Yeah, good point, it's not the whole business so you can't apply that to 620 million, you got to apply to a much smaller base.

Holden Lewis - BB&T

That 260 goes up to some extent. Okay, alright, thank you.

Timothy Tevens

Thank you.

Operator

The next question is from [Russ Steifer], Raymond James.

Russ Steifer - Raymond James

Good morning guys. Couple of questions for you, on the tire shredder the two large orders that you have had. Were those all completed during the quarter or do they -- are they going to fluctuate in Q1 and Q2 or how long is that going to play out?

Timothy Tevens

No, they were completed in shift and we’ve recognized revenue in the fourth quarter.

Russ Steifer - Raymond James

Okay, and that's a non recurring kind of order thing or is it one time.

Timothy Tevens

Yes, all of their business is non-recurring to a degree, but they make a variety of tire handling products that are sold globally, and basically they sell products to separate the steel from the chrome rubber of the tire and that demand is huge around the world.

Russ Steifer - Raymond James

Okay. Secondly, do you have a breakdown of the gross margin percentage for solutions excluding the Univeyor and what would margins have been in our business, if it wasn't there and how do those compare to last year?

Timothy Tevens

We don't normally break that out, but I think that you can motivate back to that number.

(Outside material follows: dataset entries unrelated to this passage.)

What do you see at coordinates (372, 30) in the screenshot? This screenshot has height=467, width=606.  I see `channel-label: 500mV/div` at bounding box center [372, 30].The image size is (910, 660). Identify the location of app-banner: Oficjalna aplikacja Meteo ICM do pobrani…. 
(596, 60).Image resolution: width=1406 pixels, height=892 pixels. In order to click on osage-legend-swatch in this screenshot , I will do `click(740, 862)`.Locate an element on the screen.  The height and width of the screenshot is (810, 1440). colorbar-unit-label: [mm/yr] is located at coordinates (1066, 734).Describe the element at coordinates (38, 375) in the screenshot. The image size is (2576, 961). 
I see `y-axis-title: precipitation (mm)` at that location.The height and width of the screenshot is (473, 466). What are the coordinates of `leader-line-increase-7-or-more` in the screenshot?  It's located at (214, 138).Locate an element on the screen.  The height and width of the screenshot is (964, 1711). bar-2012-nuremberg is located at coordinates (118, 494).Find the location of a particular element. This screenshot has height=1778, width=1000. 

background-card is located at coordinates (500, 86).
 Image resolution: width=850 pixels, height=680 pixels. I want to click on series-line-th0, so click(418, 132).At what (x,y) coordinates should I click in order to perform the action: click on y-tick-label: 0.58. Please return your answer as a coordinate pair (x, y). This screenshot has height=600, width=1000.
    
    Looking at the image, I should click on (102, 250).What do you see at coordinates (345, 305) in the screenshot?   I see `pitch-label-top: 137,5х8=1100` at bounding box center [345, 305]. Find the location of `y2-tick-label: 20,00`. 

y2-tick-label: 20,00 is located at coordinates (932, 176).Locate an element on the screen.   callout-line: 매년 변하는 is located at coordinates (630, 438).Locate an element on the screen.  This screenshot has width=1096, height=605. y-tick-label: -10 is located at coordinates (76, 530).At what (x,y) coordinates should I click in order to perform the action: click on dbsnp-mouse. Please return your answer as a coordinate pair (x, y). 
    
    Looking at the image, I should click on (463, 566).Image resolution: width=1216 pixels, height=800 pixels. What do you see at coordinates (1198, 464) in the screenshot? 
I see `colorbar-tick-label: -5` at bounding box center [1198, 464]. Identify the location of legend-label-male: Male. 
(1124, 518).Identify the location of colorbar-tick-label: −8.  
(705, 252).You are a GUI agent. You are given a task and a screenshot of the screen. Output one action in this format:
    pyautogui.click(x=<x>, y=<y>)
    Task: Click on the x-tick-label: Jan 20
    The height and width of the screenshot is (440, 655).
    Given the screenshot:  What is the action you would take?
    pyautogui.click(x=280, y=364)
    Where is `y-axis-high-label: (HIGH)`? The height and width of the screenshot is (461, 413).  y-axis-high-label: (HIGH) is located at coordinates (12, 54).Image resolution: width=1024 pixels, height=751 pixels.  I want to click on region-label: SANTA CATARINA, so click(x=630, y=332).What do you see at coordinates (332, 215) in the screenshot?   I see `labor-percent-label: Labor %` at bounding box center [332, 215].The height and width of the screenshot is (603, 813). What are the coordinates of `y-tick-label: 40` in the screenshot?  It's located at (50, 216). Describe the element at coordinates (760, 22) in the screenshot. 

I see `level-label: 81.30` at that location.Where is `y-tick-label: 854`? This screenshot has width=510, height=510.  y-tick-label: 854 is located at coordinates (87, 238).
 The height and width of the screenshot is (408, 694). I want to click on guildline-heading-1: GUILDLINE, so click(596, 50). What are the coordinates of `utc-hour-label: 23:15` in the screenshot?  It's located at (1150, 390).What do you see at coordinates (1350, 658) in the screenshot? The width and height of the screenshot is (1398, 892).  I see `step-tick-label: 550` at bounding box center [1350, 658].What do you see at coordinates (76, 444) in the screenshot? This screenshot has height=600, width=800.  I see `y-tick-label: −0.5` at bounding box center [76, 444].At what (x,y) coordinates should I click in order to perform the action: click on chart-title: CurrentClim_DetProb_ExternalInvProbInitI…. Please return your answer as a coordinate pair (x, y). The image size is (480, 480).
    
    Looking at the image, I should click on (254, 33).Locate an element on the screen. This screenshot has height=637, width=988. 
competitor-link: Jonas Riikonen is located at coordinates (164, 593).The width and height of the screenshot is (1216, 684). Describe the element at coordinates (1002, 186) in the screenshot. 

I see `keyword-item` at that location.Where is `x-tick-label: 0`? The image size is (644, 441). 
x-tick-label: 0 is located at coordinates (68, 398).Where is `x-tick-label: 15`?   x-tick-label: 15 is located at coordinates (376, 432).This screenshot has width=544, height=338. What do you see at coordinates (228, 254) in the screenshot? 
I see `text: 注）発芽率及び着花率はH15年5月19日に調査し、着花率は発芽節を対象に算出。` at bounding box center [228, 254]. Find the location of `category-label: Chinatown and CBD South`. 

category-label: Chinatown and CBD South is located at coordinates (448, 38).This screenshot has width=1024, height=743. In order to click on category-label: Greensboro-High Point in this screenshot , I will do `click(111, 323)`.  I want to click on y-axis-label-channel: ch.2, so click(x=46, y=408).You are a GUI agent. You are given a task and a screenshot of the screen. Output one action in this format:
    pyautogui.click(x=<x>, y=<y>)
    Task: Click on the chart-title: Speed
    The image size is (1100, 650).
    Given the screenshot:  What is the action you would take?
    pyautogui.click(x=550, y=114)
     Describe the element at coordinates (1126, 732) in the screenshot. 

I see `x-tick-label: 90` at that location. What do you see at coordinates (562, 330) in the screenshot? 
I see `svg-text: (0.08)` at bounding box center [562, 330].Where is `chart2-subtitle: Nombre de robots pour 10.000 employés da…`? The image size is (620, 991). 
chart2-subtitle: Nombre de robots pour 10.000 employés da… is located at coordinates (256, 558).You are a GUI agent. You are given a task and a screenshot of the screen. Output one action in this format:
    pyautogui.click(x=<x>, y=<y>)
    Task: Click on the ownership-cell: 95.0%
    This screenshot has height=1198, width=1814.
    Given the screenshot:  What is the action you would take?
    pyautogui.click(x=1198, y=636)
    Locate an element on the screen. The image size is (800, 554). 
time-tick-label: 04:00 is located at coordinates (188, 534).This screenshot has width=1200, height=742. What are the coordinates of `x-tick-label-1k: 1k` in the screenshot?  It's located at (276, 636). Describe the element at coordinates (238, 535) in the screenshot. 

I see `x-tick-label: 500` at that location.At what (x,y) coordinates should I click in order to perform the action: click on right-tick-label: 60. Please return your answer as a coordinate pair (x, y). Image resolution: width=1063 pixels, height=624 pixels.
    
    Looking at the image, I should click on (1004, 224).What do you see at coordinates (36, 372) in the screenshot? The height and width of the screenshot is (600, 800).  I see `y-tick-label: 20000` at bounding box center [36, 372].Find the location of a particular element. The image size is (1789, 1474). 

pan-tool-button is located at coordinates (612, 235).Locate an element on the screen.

Russ Steifer - Raymond James

You gave us the operating income, I don't think you gave us --

Timothy Tevens

Yeah, I am sorry we don't go to that level of detail, we won't disclose that.

Russ Steifer - Raymond James

Okay, thank you.

Timothy Tevens

Thank you.

Operator

(Operator Instructions). There are no other questions.

Timothy Tevens

Thank you, Brenda. In summary, let me tell you that we are poised to grow profitably with the strong balance sheet and very solid at this point in growing markets with the strong market position in North America and excellent cash flows. Our use to free cash flow will continue to be part of reduced debt, and we are still focusing our attention on products oriented both on acquisitions that can add market presence where we have a small or no presence, and to our product portfolio where we can leverage our existing distribution channels and branding strength.

Combine with this our lean initiatives cost reduction activities, investments in new products and markets and we are well positioned to have a very solid 2009 fiscal year. The Univeyor divestiture is well under way and our expectations are that we will complete the sale in the near future. I would like to thank all of our Columbus McKinnon associates around the world for their hard work and ultimate success in making this quarter and the fiscal year a very good success. As always, we appreciate your time today, have a great day.

Operator

To listen to a replay of today's conference, please dial 866-463-4962. Thank you for attending today's conference and have a great day. You may disconnect your phone lines at this time.